** SOURCE MATERIAL follows **

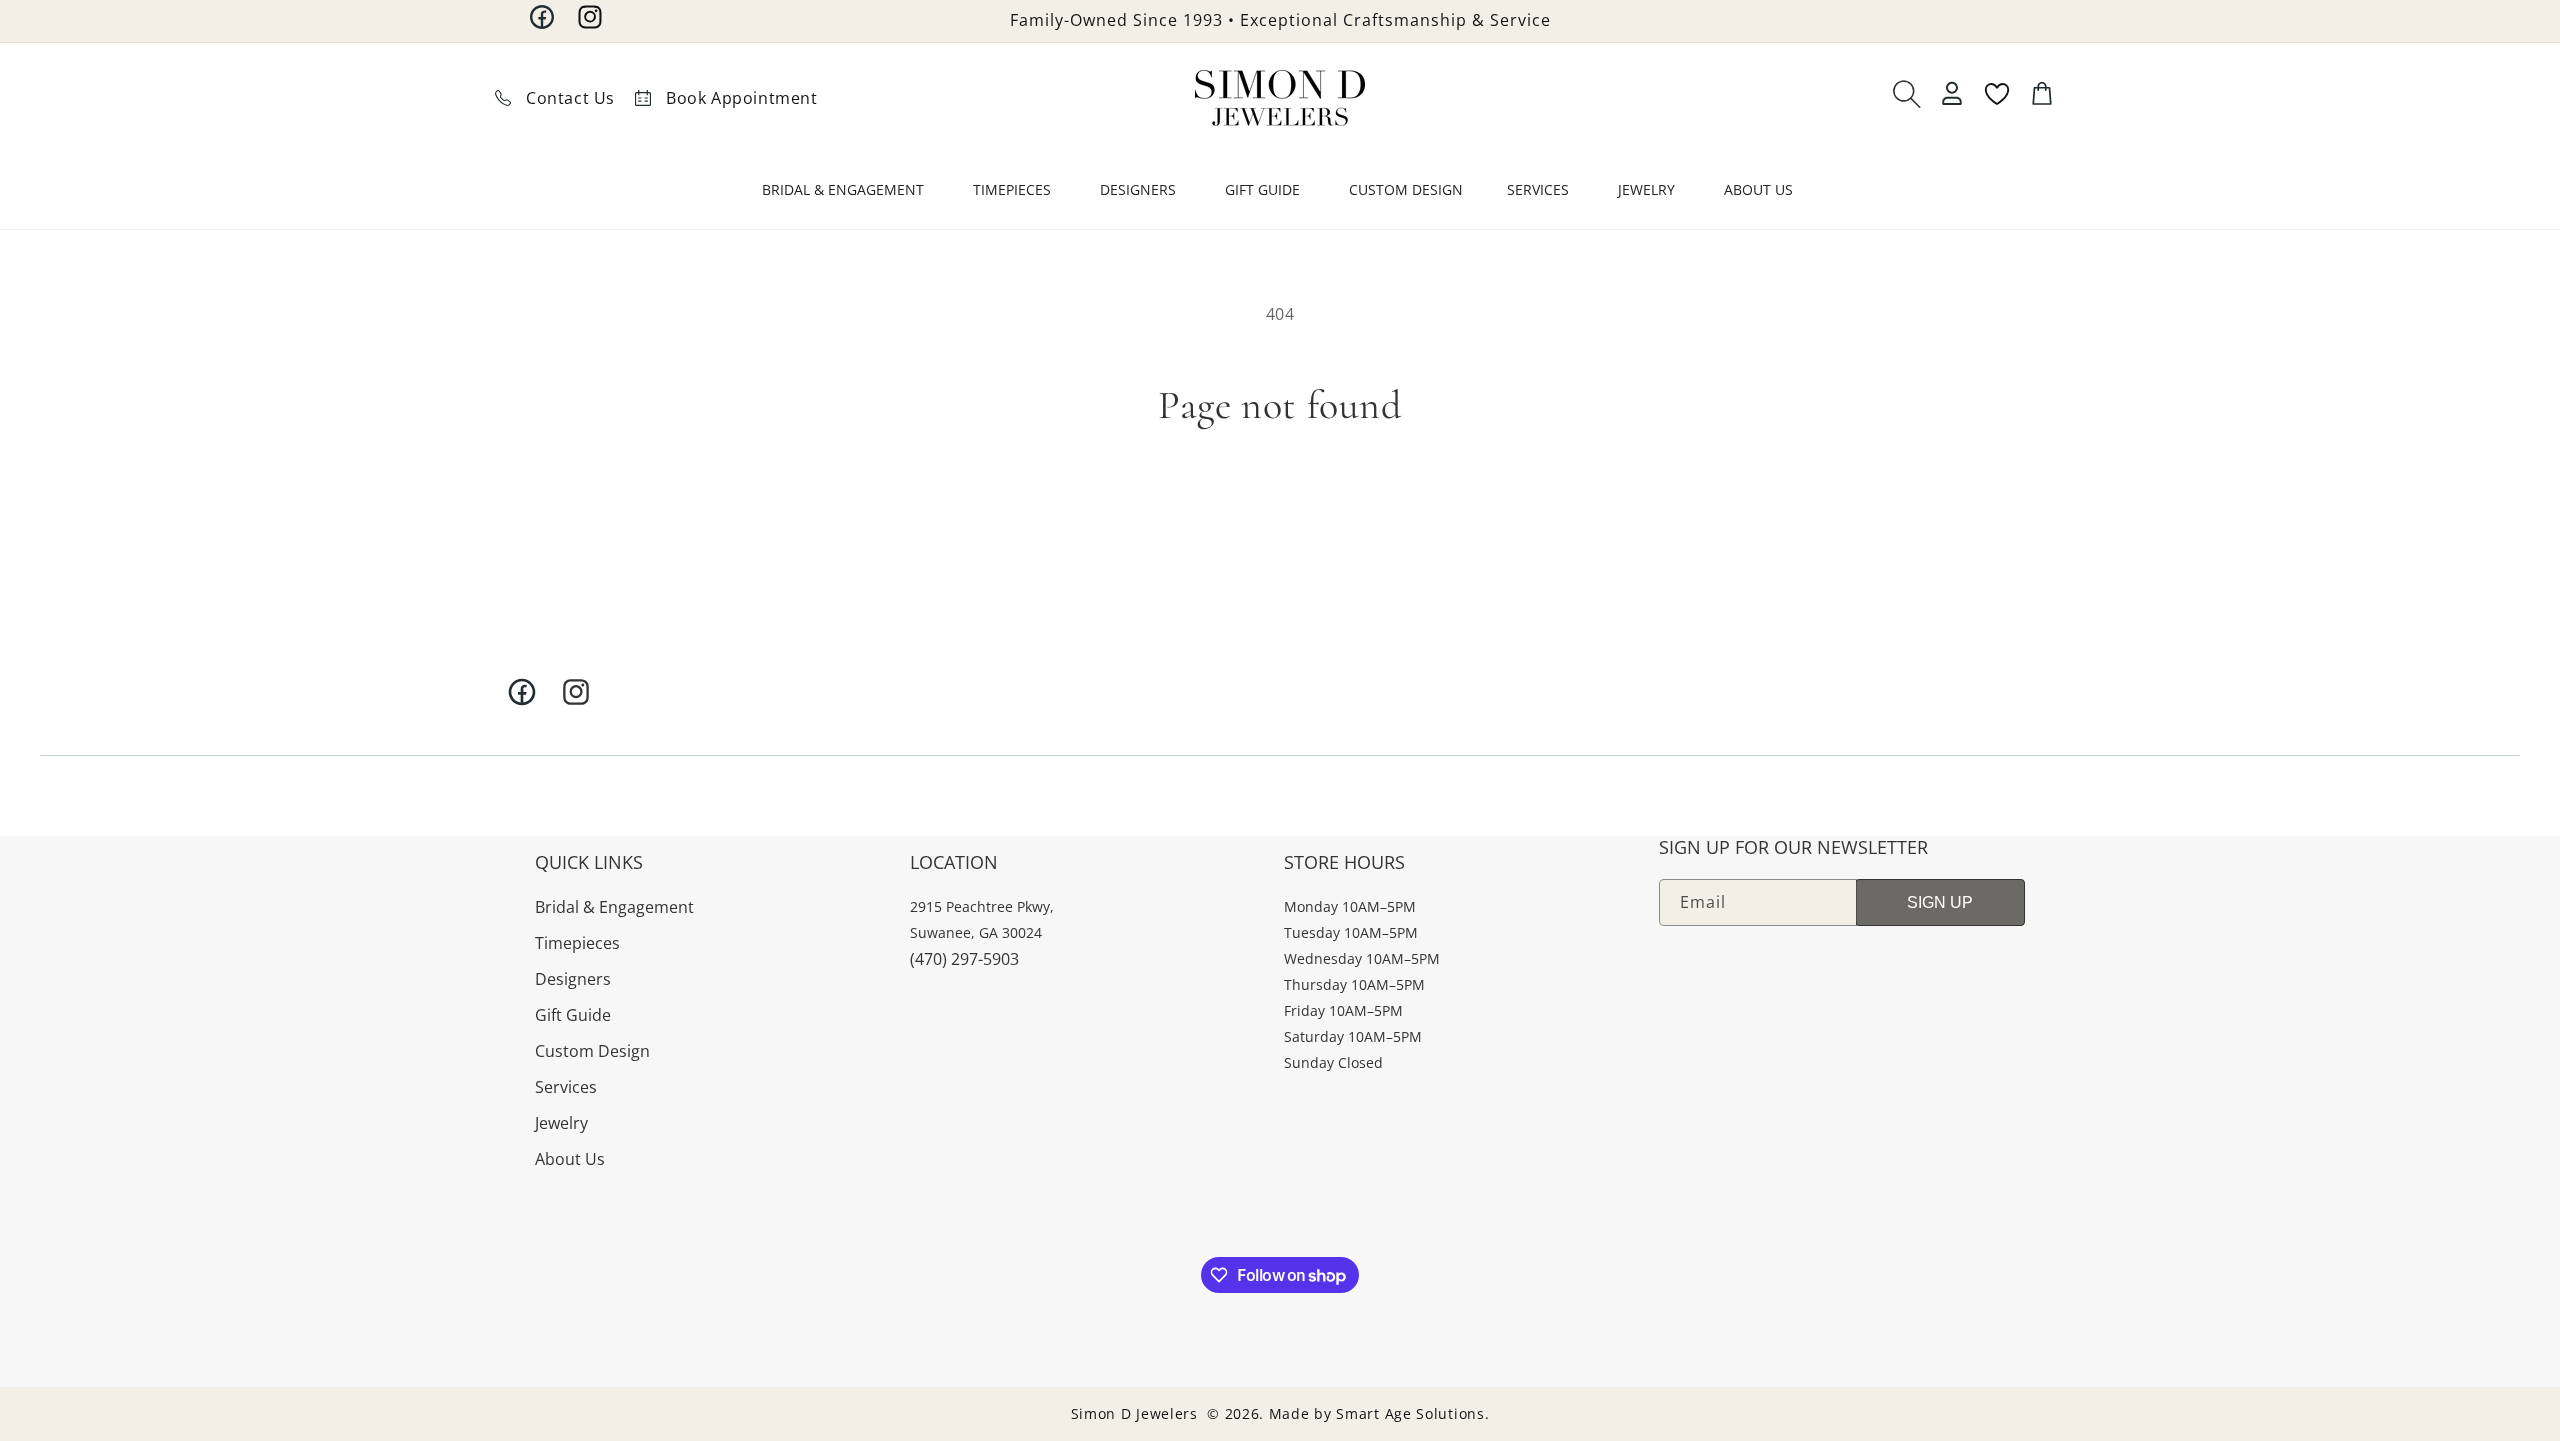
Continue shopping (1280, 501)
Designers (573, 979)
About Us (570, 1159)
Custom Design (592, 1051)
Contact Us (570, 98)
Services (566, 1087)
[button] (845, 194)
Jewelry (561, 1123)
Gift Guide (573, 1015)
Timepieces (577, 943)
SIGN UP (1940, 902)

** End of SOURCE MATERIAL **

Output the lines above verbatim, images excluded.

• **WRITTEN SOLUTION**:
Continue shopping (1280, 501)
Designers (573, 979)
About Us (570, 1159)
Custom Design (592, 1051)
Contact Us (570, 98)
Services (566, 1087)
[button] (845, 194)
Jewelry (561, 1123)
Gift Guide (573, 1015)
Timepieces (577, 943)
SIGN UP (1940, 902)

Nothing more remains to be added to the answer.